* Begin SUPPLIED MATERIAL *

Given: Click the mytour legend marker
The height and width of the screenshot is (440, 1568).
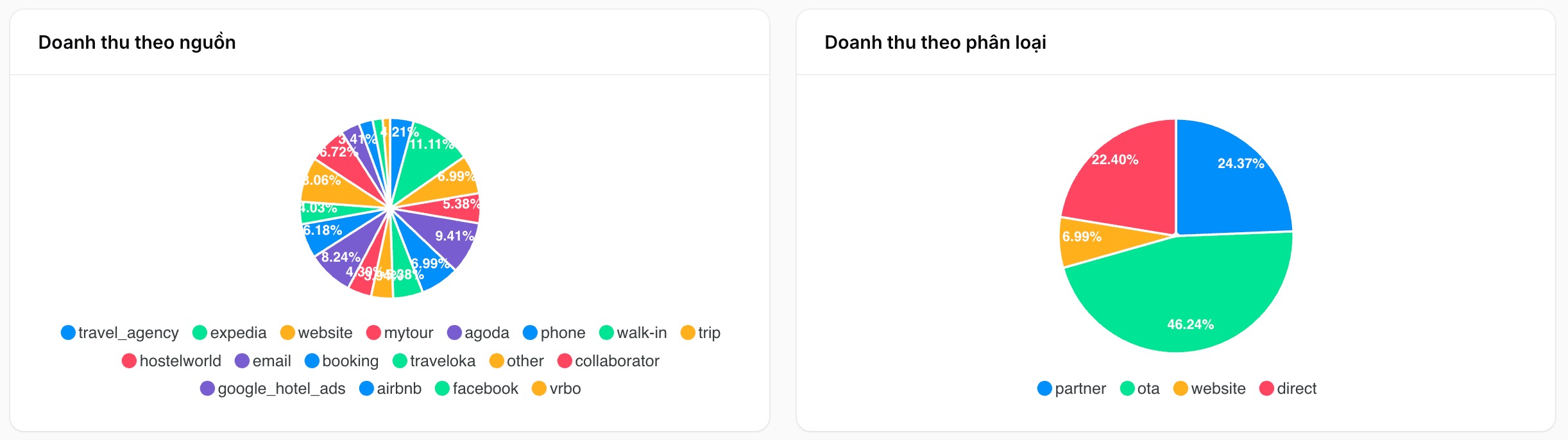Looking at the screenshot, I should pyautogui.click(x=373, y=333).
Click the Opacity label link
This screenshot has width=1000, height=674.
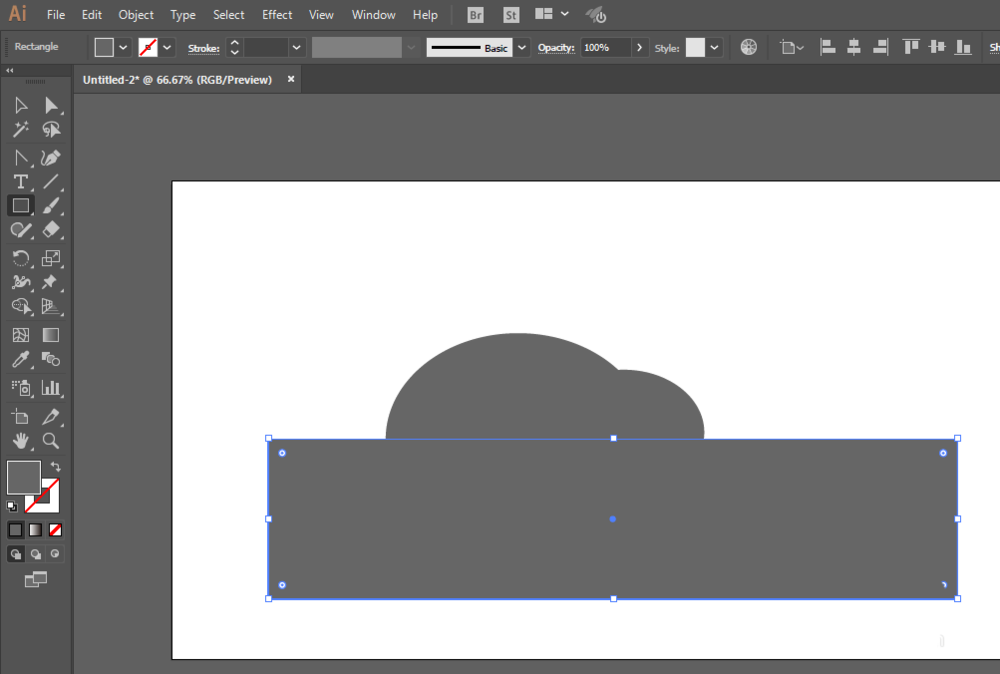click(x=555, y=48)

* End SUPPLIED MATERIAL *

◆ **WHAT IS BEING ASKED**: Please revise the records above, changing "legend marker" to "legend symbol" and leaving everything else unchanged. Leave the pictures out of your answer.

◆ **FINISHED ANSWER**:
Given: Click the mytour legend symbol
The height and width of the screenshot is (440, 1568).
Looking at the screenshot, I should pyautogui.click(x=373, y=333).
Click the Opacity label link
This screenshot has width=1000, height=674.
click(x=555, y=48)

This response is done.